The index increased substantially in March and then declined in April, which corresponds to the increase and then the flattening in inventory accumulation in the run-up to the tariffs.

The growth rate of U.S. trucking occupations accelerates during periods of increased import container volumes and decelerates in the aftermath of trade dislocations.

Truckers rely on a circuit of everything from big to small businesses. After a surge in demand for trucking in the first months of the year, the number of bookings dropped in April. That implies a loss of revenue for truckers and for the businesses that service trucking.

3. Followed by the railroads ...

Containers destined for hubs across the country are likely to leave the West Coast by rail. In the past, after each trade shock, railcars loaded with containers, known as intermodal transportation, have dropped in absolute numbers and in percentage terms compared to the previous year.

In this latest episode, intermodal carloads have been in decline since the start of the year, which can be attributed to the rational response of wholesalers and retailers to the potential of an economy heading into recession.
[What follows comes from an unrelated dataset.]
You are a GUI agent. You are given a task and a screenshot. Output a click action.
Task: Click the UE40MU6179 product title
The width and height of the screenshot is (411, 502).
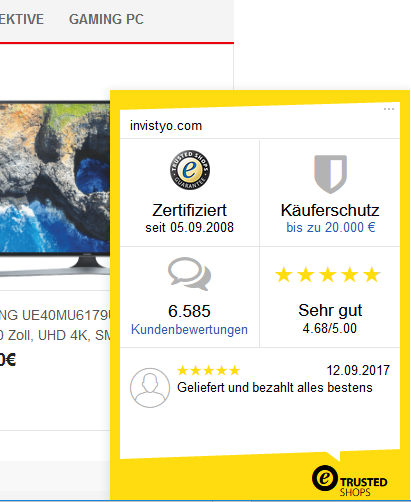[x=55, y=315]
4. And finally, the warehouses

Whether goods travel by truck or by rail, the next stop along the supply chain is most likely a warehouse. Again, we saw a drop in demand for warehouse employees after each of the trade shocks since 2019.

This pattern is visible in the monthly data collected from BLS surveys of establishments, rather than from surveys of households. The number of employees has been flat since last year’s election, perhaps reflecting another rational decision in the face of policy uncertainty.

Price distortions

A trade disruption is expected to cause price distortions. While increases in top-line inflation will be partially mitigated by falling oil prices, rising prices will first be observed along the dense and complex supply chains in the U.S. and around the world.
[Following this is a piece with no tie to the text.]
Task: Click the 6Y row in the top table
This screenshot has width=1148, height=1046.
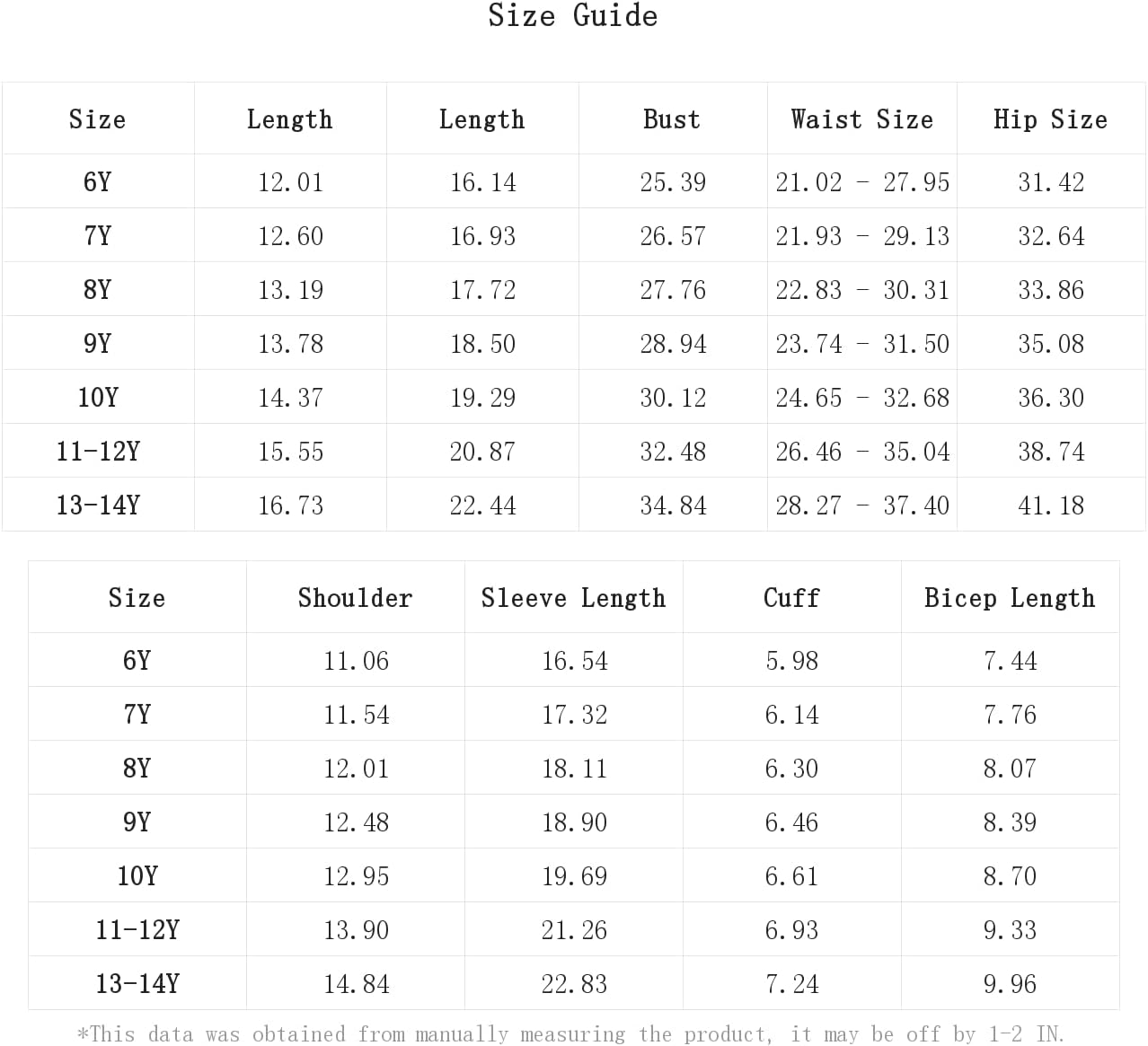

Shipping: The cost of shipping a standard container from Shanghai to Los Angeles had fallen to $2,590 as of the first week in May. That is 46% lower than in January and 52% lower than a year ago. We attribute the price reduction to the drop in demand by wholesalers and retailers reluctant to be stuck with inventories if U.S. consumer demand cools as prices increase and if the economy were to slip into recession.

Prices paid: There is already evidence that retail prices will increase as the trade war continues. The latest survey of purchasing managers indicates a sharp increase in prices paid for intermediate goods, which will evolve into higher prices for consumers even if wholesalers and retailers maintain current margins.

The takeaway

Cutting off the U.S. economy from the rest of the world without a plan to replace goods will result in shortages, higher prices and higher unemployment.

Businesses have responded rationally by first pulling activity forward into the first quarter and now pulling back on purchases.

The damage has been done, and a large decline in shipping volume into the Port of Los Angeles is inevitable.

Further disruptions to U.S. supply chains through trade policy will mark the end of the current business cycle as the economy slips into recession.